Bu şartları taşıyan adaylar baş denetçilik ve denetçilik için başvuruda bulunma hakkına sahip. Baş denetçi TBMM Genel Kurulu’nda, denetçiler ise TBMM Dilekçe ile İnsan Haklarını İnceleme Komisyonu üyelerinden oluşan karma komisyonda seçiliyor. Baş denetçi, üye tamsayısının üçte iki çoğunluğu ile seçilirken Komisyon tarafından oluşturulacak karma komisyon, başvuruda bulunan aday adayları arasından, seçilecek denetçi sayısının üç katı kadar adayı, başvuru süresinin bittiği tarihten itibaren on beş gün içinde belirliyor ve Komisyona sunuyor. Komisyon sonraki on beş gün içinde denetçi seçimlerini yapıyor ve süreç tamamlanıyor.

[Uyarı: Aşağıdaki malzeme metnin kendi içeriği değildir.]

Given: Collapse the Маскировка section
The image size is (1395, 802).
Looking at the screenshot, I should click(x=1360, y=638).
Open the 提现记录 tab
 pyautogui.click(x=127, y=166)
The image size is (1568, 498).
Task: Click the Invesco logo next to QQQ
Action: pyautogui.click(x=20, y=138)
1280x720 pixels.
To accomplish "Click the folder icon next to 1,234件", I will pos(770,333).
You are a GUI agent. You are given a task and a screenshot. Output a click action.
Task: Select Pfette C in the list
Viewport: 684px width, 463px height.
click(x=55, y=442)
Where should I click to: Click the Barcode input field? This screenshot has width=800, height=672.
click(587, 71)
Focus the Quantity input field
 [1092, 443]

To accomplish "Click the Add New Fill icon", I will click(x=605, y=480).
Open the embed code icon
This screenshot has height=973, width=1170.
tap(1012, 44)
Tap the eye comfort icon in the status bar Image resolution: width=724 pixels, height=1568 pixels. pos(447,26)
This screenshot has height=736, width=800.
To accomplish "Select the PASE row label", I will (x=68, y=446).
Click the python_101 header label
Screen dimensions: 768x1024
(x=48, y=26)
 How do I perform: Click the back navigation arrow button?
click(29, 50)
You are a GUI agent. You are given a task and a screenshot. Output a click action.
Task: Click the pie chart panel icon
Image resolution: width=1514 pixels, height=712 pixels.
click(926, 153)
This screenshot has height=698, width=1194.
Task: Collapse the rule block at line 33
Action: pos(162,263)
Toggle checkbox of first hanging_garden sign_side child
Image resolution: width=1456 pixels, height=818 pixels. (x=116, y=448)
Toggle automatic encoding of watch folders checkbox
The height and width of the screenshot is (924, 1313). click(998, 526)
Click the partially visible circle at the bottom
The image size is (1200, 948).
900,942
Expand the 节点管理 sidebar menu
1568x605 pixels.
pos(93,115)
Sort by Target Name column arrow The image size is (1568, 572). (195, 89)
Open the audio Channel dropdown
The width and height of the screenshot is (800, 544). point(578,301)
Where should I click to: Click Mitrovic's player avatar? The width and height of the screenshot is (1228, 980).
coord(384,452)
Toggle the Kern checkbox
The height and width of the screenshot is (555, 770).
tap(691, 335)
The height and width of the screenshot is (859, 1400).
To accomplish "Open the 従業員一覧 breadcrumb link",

Ben denetçi olmakla değil, kuruma başvurmakla ilgileniyorum derseniz onu da açıklayalım. Gerçek ve tüzel kişiler kuruma başvurma hakkına sahip ve talepleri halinde başvurularının gizli tutulması hakkına sahipler. Başvuru sahibi; adı-soyadı, imzası, yerleşim yeri(veya iş adresini), T.C. vatandaşlık kimlik numarasını (yabancılar için pasaport numarası), tüzel kişi olması durumunda tüzel kişinin unvanı – yerleşim yeri ile yetkili kişinin imzasını, varsa, merkezi tüzel kişilik numarasını ve yetki belgesini içeren Türkçe dilekçe ile başvuru yapar. Başvurunun elektronik ortamda veya diğer iletişim araçlarıyla yapılabilmesi mümkün. Yapılan başvurulardan belli bir konuyu içermeyenler, yargı organlarında görülmekte olan veya yargı organlarınca karara bağlanmış uyuşmazlıklara ilişkin olanlar, sebepleri- konusu ve tarafları aynı olanlar ile daha önce sonuçlandırılanlar kurumda incelenmiyor. Kuruma başvuruda bulunabilmek için idari başvuru yolları ile özel kanunlarda yer alan zorunlu idari başvuru yollarının tüketilmesi şart. Eğer başvuru idari başvuru yolları tüketilmeden yapıldıysa, kurumun ilgili kuruma gönderme hakkı var. Kuruma, illerde valilikler, ilçelerde kaymakamlıklar aracılığıyla başvurabilme imkanı da tanınıyor. Ve en önemli husus başvurulardan herhangi bir ücret alınmıyor.